Hello AC,

Yes that's a real issue. In the context of multi-party protocols, you may pre-signed transactions with the feerate of _today_ and then only going to be broadcast later with a feerate of _tomorrow_.
In that case the pre-signed feerate may be so low that the transaction won't even propagate across network mempools with a local minimal feerate higher.

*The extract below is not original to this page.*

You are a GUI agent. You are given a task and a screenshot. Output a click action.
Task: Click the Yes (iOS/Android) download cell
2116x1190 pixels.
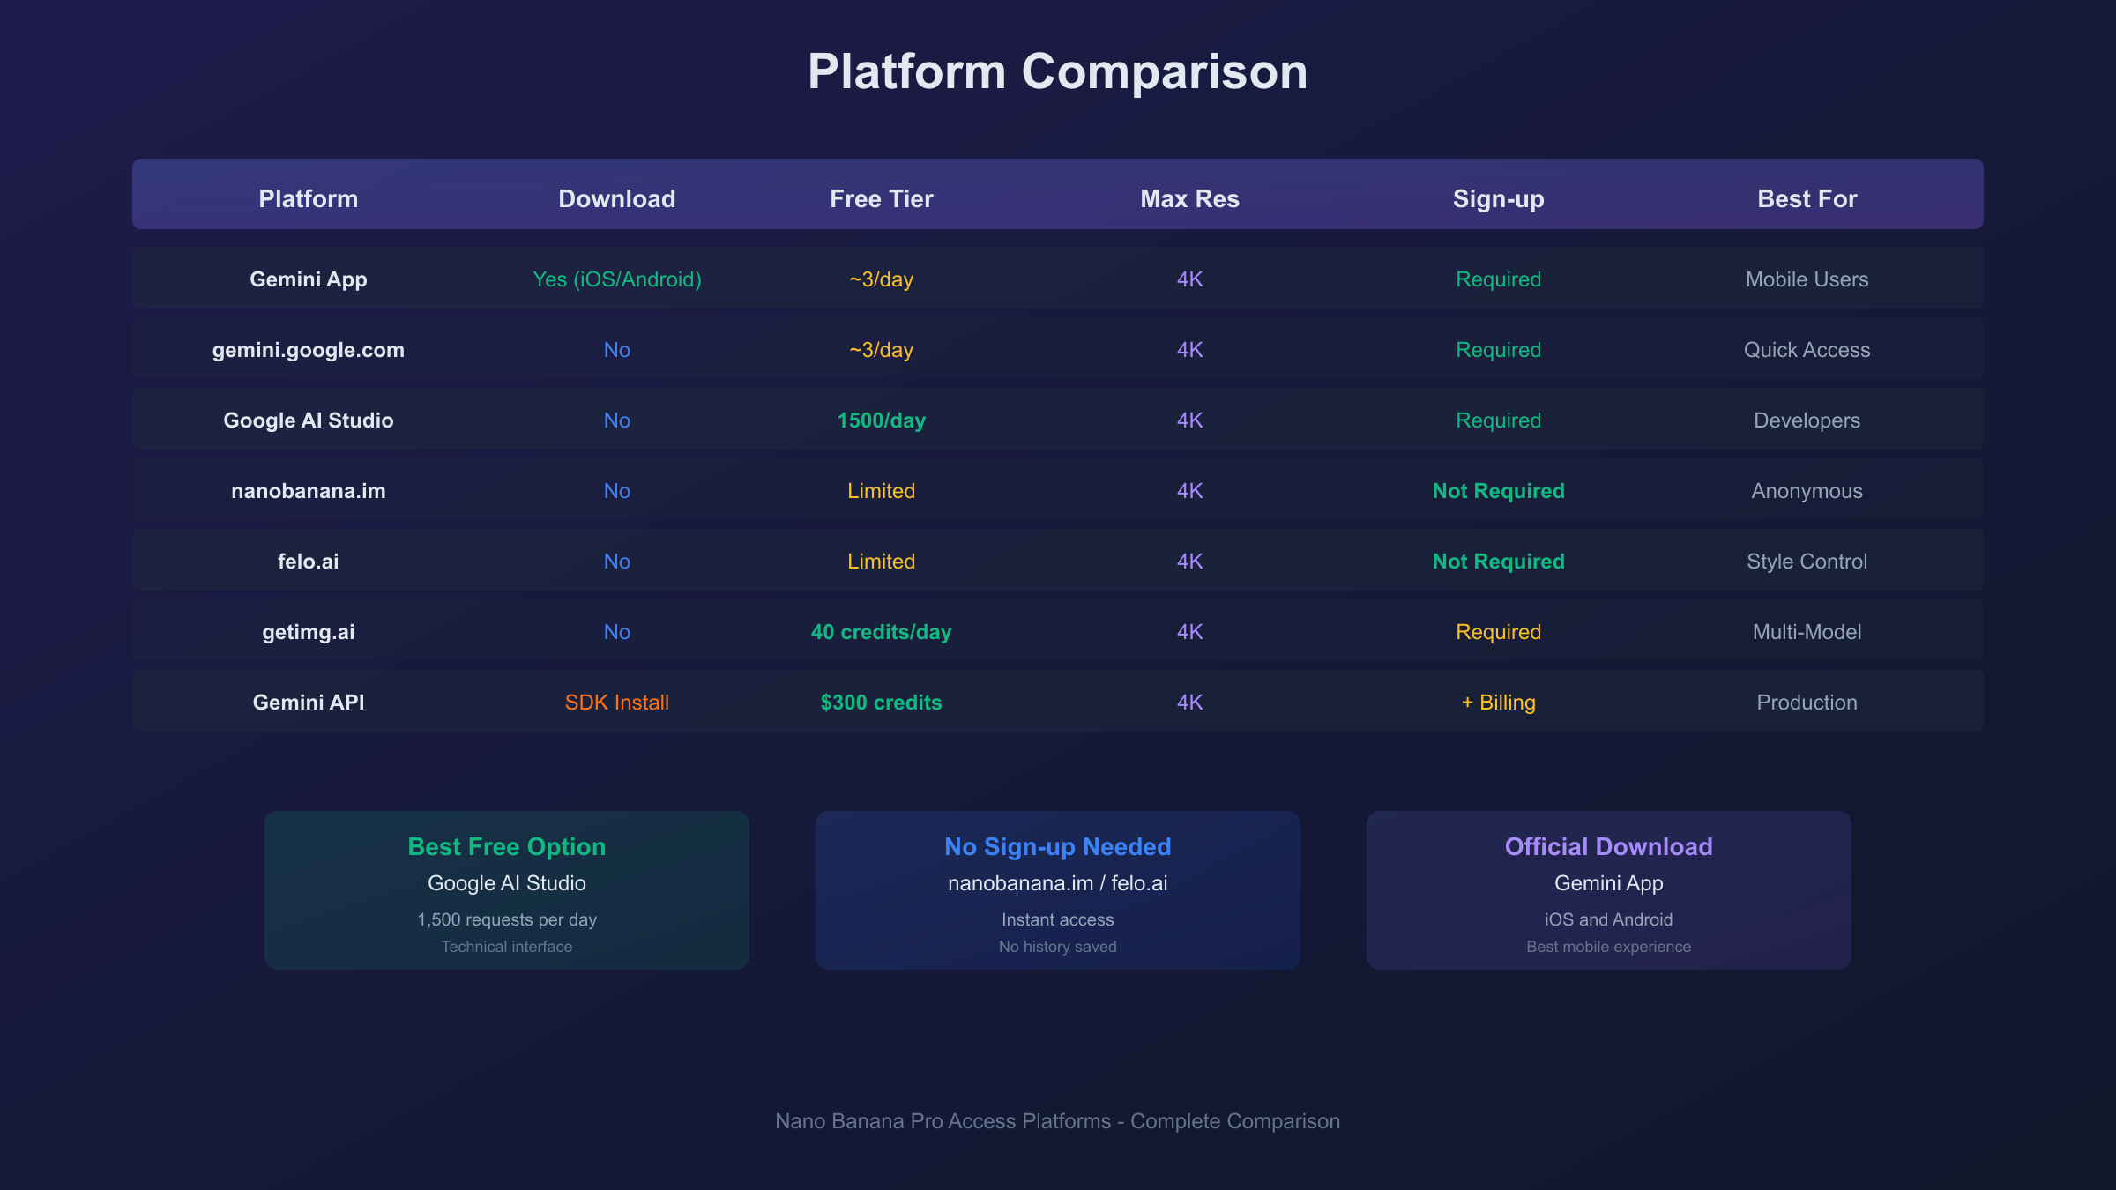(x=616, y=279)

That's why you want to be sure that the feerate of your  package of transactions (either sponsor+sponsoree or parent+CPFP) is going to be evaluated as a whole to decide acceptance of each element of the package.

Antoine
 

Le mar. 22 sept. 2020 à 03:28, ArmchairCryptologist via bitcoin-dev <bitcoin-dev@lists.linuxfoundation.org> a écrit :
Not sure if I'm missing something, but I'm curious if (how) this will work if the sponsored transaction's feerate is so low that it has been largely evicted from mempools due to fee pressure, and is too low to be widely accepted when re-broadcast? It seems to me that the following requirement

>1. The Sponsor Vector's entry must be present in the mempool

means that you enter a catch-22 where the sponsor transaction cannot be broadcast because the sponsored transaction is not in the mempool, and the sponsored transaction cannot be (re-)broadcast because the fee is too low. This requirement might therefore need to be revised.

There is of course no global mempool, but RBF by its nature would still work in this case, by replacing the transaction if it exists and inserting it if it does not.